▸ **Assigned task**
Write out, exactly as they stand, the line containing "The height and width of the screenshot is (413, 620)." and all subsequent lines up to and including the final line of the records.

-- Given data follows --

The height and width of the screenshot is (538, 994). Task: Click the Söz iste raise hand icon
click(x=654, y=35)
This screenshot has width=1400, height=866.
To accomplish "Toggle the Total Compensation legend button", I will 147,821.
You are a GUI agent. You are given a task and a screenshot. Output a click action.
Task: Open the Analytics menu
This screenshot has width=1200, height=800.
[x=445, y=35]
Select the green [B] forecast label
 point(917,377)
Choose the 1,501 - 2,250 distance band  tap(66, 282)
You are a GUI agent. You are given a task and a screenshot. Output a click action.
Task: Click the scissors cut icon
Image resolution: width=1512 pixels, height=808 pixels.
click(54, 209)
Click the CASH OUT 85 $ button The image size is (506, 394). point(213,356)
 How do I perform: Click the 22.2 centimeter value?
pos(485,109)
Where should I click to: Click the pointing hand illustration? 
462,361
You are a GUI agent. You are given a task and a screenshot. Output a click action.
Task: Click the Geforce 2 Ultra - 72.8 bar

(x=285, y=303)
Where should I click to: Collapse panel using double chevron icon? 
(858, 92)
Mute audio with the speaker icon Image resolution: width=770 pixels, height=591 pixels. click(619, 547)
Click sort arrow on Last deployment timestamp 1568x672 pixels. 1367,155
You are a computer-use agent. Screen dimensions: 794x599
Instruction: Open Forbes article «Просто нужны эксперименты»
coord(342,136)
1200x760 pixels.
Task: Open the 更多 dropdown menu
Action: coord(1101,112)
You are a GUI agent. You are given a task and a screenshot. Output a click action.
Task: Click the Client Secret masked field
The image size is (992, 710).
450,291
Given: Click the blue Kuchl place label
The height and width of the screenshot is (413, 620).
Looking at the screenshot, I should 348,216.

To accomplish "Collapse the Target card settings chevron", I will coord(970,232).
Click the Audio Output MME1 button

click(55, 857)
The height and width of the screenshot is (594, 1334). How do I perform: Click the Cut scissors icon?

-- Given data concluded --

▸ **Task answer**
The height and width of the screenshot is (413, 620).
Looking at the screenshot, I should 348,216.

To accomplish "Collapse the Target card settings chevron", I will coord(970,232).
Click the Audio Output MME1 button

click(55, 857)
The height and width of the screenshot is (594, 1334). How do I perform: Click the Cut scissors icon?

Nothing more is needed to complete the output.